Jaya Suseela, Wipro TechnologiesJeganath Gandhi R, Wipro TechnologiesAbstract: This paper describes the architectural design of RISC based asynchronous microprocessor as an alternative to clocked design. It explores the design of a low power asynchronous CORDIC coprocessor combined with an asynchronous RISC processor to achieve significant power reduction for applications involving computationally intensive algorithms amenable to CORDIC processing. The design presented here provides the processor with a unified, dual-ported view of its memory subsystem using multiple interleaved blocks. Each block has separate instruction and data line-buffers effectively acting as level-zero (L0) cache, making the cache access time highly variable. The cache employs a copy-back write strategy to support a high-performance embedded processor core. The Reorder Buffer is chosen for exception handling and dependency resolution. Most instructions are conditionally executed and can optionally update the condition code flags according to their result. This architecture uses MARBLE, the Manchester AsynchRonous Bus for Low Energy, used in the AMULET3i microprocessor, a two channel micropipeline bus with centralized arbitration and address decoding to provide the interconnection of asynchronous macrocells. The Asynchronous co-processor CORIDC meets the demands of digital communications, which involves the solution of systems of linear equations, QR factorization or the computation of eigen values, eigenvectors or singular values. CORDIC computes a wide range of functions including certain trigonometric, hyperbolic, linear and logarithmic functions. All these tasks can be efficiently implemented using processing elements performing vector rotations. The COordinate Rotation DIgital Computer (CORDIC) algorithm offers an opportunity to calculate the desired functions in a simple and elegant way.

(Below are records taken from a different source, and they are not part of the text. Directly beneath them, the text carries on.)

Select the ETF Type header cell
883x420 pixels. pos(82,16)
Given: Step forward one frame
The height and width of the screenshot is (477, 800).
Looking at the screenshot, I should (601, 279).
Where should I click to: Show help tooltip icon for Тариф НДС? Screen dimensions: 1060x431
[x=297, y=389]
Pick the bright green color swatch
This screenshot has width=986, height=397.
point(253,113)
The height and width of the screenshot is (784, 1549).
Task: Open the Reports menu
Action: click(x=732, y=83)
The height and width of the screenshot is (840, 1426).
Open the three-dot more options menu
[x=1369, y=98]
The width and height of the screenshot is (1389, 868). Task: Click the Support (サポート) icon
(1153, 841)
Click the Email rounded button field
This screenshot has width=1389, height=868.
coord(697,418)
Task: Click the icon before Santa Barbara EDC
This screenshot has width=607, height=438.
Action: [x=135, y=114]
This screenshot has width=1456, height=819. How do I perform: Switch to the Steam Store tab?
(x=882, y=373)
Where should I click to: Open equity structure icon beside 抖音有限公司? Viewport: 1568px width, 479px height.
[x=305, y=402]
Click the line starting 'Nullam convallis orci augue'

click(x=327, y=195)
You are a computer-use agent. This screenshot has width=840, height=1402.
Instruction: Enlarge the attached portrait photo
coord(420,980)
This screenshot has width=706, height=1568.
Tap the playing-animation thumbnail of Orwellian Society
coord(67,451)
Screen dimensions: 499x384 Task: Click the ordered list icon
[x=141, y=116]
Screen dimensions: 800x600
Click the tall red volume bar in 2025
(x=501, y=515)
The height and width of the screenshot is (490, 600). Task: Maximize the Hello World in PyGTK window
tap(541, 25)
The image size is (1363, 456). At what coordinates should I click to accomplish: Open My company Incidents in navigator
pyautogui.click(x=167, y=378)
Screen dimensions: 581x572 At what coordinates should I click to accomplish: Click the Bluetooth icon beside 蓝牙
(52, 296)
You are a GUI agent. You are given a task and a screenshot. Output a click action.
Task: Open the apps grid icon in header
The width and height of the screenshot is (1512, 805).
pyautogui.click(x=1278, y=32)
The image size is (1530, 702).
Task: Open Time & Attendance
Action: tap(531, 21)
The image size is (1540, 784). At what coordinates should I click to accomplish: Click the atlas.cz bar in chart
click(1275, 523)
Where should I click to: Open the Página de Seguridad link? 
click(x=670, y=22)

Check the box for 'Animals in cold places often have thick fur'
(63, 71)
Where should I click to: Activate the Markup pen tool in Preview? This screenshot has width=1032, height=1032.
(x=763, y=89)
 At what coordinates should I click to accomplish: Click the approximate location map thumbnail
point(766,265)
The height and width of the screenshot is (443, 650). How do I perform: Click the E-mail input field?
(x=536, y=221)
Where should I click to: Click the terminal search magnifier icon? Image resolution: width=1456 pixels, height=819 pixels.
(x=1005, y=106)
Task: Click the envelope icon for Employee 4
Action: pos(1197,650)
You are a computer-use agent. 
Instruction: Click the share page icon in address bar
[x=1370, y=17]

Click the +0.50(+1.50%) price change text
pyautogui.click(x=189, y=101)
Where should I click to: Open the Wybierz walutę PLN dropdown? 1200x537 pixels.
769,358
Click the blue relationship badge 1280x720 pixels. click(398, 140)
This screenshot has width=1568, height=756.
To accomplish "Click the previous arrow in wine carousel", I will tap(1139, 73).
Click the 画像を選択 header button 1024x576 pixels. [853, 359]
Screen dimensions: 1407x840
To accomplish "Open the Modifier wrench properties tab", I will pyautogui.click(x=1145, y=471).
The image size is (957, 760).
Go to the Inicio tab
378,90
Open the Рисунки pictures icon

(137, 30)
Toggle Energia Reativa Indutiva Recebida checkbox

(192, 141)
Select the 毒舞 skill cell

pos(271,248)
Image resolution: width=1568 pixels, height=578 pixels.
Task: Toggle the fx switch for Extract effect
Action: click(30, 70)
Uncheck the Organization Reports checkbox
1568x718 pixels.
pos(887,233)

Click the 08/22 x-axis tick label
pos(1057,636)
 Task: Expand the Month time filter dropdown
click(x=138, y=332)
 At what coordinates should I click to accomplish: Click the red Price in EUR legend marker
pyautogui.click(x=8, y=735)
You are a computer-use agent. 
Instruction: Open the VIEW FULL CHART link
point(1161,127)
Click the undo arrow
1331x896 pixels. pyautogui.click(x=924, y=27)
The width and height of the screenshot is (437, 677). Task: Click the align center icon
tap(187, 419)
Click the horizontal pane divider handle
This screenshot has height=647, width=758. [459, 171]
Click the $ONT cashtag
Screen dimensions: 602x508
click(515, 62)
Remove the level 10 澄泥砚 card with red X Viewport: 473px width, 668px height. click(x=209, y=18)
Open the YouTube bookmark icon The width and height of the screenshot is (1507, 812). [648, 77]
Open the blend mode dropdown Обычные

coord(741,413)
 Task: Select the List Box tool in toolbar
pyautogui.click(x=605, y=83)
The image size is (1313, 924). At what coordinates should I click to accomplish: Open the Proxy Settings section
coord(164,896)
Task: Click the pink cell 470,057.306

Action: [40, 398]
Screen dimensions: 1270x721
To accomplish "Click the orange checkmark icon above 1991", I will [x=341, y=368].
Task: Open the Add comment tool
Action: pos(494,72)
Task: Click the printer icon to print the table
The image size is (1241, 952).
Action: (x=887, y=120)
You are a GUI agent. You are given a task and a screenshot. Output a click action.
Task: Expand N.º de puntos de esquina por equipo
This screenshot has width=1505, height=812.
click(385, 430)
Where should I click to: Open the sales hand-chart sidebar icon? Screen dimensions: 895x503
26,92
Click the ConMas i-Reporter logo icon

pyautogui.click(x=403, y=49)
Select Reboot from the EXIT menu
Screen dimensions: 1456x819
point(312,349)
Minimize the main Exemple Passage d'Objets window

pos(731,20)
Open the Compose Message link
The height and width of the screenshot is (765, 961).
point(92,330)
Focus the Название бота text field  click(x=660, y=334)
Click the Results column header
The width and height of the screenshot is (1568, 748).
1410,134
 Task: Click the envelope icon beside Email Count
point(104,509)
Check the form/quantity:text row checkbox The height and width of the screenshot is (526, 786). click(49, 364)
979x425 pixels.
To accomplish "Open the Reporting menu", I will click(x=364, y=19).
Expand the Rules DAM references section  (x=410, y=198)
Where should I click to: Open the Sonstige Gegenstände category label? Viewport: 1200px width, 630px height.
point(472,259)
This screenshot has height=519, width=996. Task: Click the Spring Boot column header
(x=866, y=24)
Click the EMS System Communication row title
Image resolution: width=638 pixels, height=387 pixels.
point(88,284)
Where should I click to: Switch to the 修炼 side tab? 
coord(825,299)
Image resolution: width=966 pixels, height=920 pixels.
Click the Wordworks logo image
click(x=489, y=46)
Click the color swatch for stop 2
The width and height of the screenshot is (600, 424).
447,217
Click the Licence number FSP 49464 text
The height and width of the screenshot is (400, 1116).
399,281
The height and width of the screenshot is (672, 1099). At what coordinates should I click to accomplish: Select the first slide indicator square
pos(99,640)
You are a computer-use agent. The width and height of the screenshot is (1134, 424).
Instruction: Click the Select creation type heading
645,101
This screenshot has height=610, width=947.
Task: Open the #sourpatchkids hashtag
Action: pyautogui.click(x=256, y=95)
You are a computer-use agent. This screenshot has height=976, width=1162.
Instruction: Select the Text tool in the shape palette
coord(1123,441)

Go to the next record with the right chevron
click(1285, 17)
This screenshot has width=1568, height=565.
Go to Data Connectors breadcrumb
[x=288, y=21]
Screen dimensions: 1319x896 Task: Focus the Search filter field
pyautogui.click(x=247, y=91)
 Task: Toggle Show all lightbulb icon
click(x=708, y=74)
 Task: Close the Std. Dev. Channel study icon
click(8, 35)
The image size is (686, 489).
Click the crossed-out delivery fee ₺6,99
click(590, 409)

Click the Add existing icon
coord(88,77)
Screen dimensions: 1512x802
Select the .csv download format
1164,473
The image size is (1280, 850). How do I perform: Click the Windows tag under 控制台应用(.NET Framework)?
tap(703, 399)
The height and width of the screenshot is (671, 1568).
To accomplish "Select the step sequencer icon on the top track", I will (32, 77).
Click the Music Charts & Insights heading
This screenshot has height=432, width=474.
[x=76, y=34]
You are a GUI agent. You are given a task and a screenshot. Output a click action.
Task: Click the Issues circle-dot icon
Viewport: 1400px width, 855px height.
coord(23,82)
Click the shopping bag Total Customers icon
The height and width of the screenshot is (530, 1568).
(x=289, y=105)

INTRODUCTION: Many possible advantages have been claimed for asynchronous design, including:
Clock skew avoidance: The difference in time between the clocks reaching various sections of a design is referred to as the clock skew. Since the data must be available to all blocks by the time the clock edge reaches the destination, the clock skew must be subtracted from the total cycle time to give the amount of cycle time available for processing. As designs get more complex the clock must be distributed to increasing numbers of gates in the design; also, as designers simplify pipeline stages so that clock speeds can be increased the fraction of the clock cycle taken up by clock skew increases and thus the impact of clock skew on performance increases. These requirements lead to increasingly large, complex and power hungry clock drivers.
Better than worst case execution time: In the synchronous world the pipeline must be clocked slowly enough for the worst case time of the slowest stage. An asynchronous design, however, can take advantage of variations in the completion times of the stages caused by varying data.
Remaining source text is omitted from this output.